Daher sollten Reisende unbedingt darauf achten, vor dem Abflug keinen Alkohol zu konsumieren. Egal ob aus Vorfreude auf den Cluburlaub mit Freunden auf Ibiza oder vielleicht sogar als Hausmittel zur Nervenstärkung bei Flugangst verwendet, das Glas Whiskey könnte den Urlaub arg verkürzen. Fluggesellschaften können nämlich – bzw. sind laut Luftrecht (JAR-OPS 1) sogar dazu verpflichtet – dem Fluggast den Zutritt zum und die Beförderung mit dem Flugzeug verweigern, wenn dieser alkoholisiert ist oder unter dem Einfluss von sonstigen Drogen steht. Hintergrund dieser Regelung sind die Bemühungen das Sicherheitsrisiko an Bord des Flugzeugs so minimal wie möglich zu halten. Alles in allem soll damit also verhindert werden, dass es aufgrund von alkoholisierten oder unter dem Einfluss anderer Substanzen stehender Passagiere an Bord des Flugzeugs zu Zwischenfällen kommt. Die Sicherheit der Reisenden, des Personals und der Maschine hat stets oberste Priorität.
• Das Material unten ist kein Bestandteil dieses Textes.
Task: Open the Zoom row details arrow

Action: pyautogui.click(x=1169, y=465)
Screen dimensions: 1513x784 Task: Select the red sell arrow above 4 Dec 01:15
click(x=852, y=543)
Statistiken belegen, dass bei Zwischenfällen an Bord meistens erhöhter Alkoholkonsum ein maßgeblicher Faktor war. Um dies zu verhindern, wird also präventiv gehandelt. Die Entscheidung und Einschätzung solch konkreter Fälle von betrunkenen Passagieren liegt dabei meist in der Hand des Bodenpersonals. Bei besonders schwierigen Fällen ist es gemäß dem Gesetz so, dass die Entscheidung letztendlich vom Flugkapitän getroffen wird. Wer also bereits beim Check-in deutlich angetrunken ist oder sogar randaliert, der wird seinen Abflug verschieben müssen, bis er wieder nüchtern ist. In solchen Fällen ist nicht nur der durch die nötige Umbuchung auf einen späteren Flieger entgangene Urlaubstag eine unschöne Folge des vorherigen Alkoholkonsums. Auch in schlimmeren Fällen, bei denen als Konsequenz die Beförderung komplett verweigert wird, stehen die Chancen das Geld für das Flugticket zurückzuerhalten schlecht: In einem solchen Fall handelt es sich ganz klar um ein Selbstverschulden des Reisenden und die Fluggesellschaft trägt keine Schuld. Wer mit dem Flugzeug in den Urlaub fliegt und ganz sicher gehen will, sollte also darauf achten vor dem Abflug keinen Alkohol zu trinken und auch im Flugzeug nicht über die Stränge zu schlagen.